L’héritage colossal de la France pompidolienne

Les traces vivantes de son ambitieux projet industriel, technologique et artistique perdurent de nos jours comme le témoignage d’une époque glorieuse. Mais la France pompidolienne ne doit pas être vue comme une nostalgie, car elle est au contraire une espérance !

Le président Pompidou était l’incarnation de ce qui devrait guider toute réflexion et toute action politique. Il avait de l’ambition pour le quotidien et une vision pour ses lendemains.

La France pompidolienne dessine le visage actuel du pays : elle consomme, travaille et se modernise.

La France pompidolienne regorge d’innovations et de projets visionnaires.
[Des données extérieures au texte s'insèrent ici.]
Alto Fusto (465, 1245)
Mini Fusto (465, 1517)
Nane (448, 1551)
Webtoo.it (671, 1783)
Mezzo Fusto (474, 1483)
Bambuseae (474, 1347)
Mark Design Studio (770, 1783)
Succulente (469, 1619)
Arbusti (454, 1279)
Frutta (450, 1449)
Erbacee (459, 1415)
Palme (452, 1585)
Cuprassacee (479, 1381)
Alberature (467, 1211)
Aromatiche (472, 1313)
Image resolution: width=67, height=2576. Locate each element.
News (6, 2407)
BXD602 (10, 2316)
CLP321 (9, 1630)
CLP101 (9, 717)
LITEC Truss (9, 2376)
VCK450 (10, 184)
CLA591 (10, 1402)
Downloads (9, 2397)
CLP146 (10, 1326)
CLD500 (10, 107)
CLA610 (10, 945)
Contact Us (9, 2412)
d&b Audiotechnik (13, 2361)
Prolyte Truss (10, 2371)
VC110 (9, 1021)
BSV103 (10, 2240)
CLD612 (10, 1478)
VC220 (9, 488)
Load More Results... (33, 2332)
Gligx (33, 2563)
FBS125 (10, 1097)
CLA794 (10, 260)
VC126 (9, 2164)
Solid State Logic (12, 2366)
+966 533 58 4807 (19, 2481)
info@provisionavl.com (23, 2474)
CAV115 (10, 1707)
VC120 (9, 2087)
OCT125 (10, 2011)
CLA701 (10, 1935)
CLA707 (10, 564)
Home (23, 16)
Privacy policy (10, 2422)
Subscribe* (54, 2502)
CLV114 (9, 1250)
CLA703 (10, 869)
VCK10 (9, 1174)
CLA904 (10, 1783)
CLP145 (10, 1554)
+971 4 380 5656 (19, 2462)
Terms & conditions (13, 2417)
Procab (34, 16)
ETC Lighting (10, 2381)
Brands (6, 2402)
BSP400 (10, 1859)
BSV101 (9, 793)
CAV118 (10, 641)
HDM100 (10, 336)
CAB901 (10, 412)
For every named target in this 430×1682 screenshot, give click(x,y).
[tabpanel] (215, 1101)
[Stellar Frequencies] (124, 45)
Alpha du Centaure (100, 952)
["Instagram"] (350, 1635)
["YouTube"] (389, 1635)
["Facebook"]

Elle invente le smic, accentue l’essor du réseau autoroutier, lance la ligne TGV Paris-Lyon ainsi que le programme spatial Ariane, se dote du premier sous-marin nucléaire et développe les programmes de nucléaires civils pour alimenter la France en électricité.

La France pompidolienne fait de l’art pour tous les publics et tous les Français une réalité. En dotant, contre vents et marées, notre pays d’un centre d’art et de rayonnement situé au cœur de la capitale, le président Pompidou a offert aux Français un objet culturel monde qui est devenu une fierté française.

« Jeter un pont entre la France d’hier et celle de demain »

Se référer à Georges Pompidou, c’est évoquer un âge d’or. C’est se rappeler qu’au fond, la seule mission de la politique, aujourd’hui encore, est de « jeter un pont entre la France d’hier et celle de demain ».

Georges Pompidou vient de cette vieille terre auvergnate, de ce haut plateau du Cantal, de ces générations de paysans dont il a hérité les vertus simples mais vraies. Il avait une compréhension charnelle et instinctive du terroir. Il a réussi la synthèse de parler à la France profonde tout en dessinant la nouvelle France.

Georges Pompidou, ce président visionnaire

En matière de politique économique, industrielle et en ce qui concerne l’aménagement du territoire, nous avons tout à apprendre du président Pompidou.

Banquier de formation, il n’était pourtant pas un libéral fou du marché à qui on devrait confier nos vies. Il savait, au contraire, qu’en matière d’économie, l’État et la puissance publique ont un rôle structurant à jouer. Initier des programmes industriels, de recherche et d’innovation pour mieux s’armer économiquement et renforcer notre souveraineté, voilà à quoi devrait servir une politique économique.

Le président Pompidou avait compris mieux que d’autres combien un programme industriel initié par l’État pouvait générer de l’activité et des emplois privés permettant par la suite d’influer sur l’aménagement du territoire et la vie de nos concitoyens.

Enfin, dans la tourmente de Mai 68, il a su trouver le chemin jusqu’aux accords de Grenelle pour apaiser la France. Il a su apporter un démenti cinglant aux oiseaux de mauvais augure qui promettaient à la France et à ses institutions de retrouver l’abîme une fois le général de Gaulle parti. Gaulliste et patriote, il a su, par sa force tranquille mais sûre, solidifier nos institutions de la Ve République qui ont encaissé tous les chocs depuis plus de 65 ans.

Toute sa vie, Georges Pompidou a conjugué au présent et au futur tradition et modernité, identité et audace, humilité et grandeur nationale. En lui rendant hommage aujourd’hui, nous honorons la mémoire d’un homme d’État d’une grande humanité en même temps que nous vénérons une certaine idée de la France.